**Task to complete:**
Filtering the records below, copy only those lines that include the word "agent".

(Dataset entries)
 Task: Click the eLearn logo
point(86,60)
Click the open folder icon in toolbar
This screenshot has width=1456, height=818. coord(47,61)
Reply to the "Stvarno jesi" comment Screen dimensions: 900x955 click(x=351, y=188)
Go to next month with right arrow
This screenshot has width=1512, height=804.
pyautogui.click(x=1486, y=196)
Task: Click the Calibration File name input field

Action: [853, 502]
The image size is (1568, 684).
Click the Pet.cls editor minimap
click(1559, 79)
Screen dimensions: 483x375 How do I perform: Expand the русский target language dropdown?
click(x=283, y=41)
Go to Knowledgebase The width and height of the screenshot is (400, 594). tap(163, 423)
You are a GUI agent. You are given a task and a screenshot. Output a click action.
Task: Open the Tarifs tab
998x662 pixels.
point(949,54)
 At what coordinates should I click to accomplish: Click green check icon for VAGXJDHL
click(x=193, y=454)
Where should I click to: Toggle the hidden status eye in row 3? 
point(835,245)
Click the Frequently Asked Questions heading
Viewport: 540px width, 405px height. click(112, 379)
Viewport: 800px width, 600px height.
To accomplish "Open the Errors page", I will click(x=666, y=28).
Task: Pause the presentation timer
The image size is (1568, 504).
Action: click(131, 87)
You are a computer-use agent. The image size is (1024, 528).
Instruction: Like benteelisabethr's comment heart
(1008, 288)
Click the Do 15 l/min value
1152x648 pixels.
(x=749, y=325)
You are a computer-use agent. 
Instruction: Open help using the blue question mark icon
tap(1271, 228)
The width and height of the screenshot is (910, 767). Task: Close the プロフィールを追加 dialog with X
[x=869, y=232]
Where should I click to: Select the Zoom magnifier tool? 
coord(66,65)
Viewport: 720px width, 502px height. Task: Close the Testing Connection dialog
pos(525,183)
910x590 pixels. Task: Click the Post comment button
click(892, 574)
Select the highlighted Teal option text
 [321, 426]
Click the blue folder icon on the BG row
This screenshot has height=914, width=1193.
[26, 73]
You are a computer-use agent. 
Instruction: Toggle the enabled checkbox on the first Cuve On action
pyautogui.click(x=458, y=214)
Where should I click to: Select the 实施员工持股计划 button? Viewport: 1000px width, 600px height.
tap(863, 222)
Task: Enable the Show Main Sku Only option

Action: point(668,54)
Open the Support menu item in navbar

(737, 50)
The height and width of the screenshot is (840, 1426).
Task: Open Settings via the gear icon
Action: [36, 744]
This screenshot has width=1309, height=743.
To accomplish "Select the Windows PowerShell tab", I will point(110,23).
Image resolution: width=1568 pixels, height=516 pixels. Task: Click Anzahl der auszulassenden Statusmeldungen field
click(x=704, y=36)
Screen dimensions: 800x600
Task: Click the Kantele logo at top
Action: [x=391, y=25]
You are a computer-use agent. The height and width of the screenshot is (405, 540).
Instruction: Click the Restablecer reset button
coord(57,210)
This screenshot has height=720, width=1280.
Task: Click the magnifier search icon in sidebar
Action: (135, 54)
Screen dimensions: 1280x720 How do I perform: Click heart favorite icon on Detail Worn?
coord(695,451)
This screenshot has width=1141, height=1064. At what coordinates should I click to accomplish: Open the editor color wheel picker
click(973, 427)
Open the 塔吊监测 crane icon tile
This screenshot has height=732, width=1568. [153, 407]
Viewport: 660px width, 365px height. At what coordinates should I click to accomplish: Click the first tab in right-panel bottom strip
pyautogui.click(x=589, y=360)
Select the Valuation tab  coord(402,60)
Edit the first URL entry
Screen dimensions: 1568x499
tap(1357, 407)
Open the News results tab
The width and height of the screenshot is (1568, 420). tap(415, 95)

**Result below:**
You are a GUI agent. You are given a task and a screenshot. Output a click action.
You are a computer-use agent. The image size is (1024, 528).
You are a computer-use agent. 
You are a computer-use agent. 
You are a computer-use agent. The height and width of the screenshot is (405, 540).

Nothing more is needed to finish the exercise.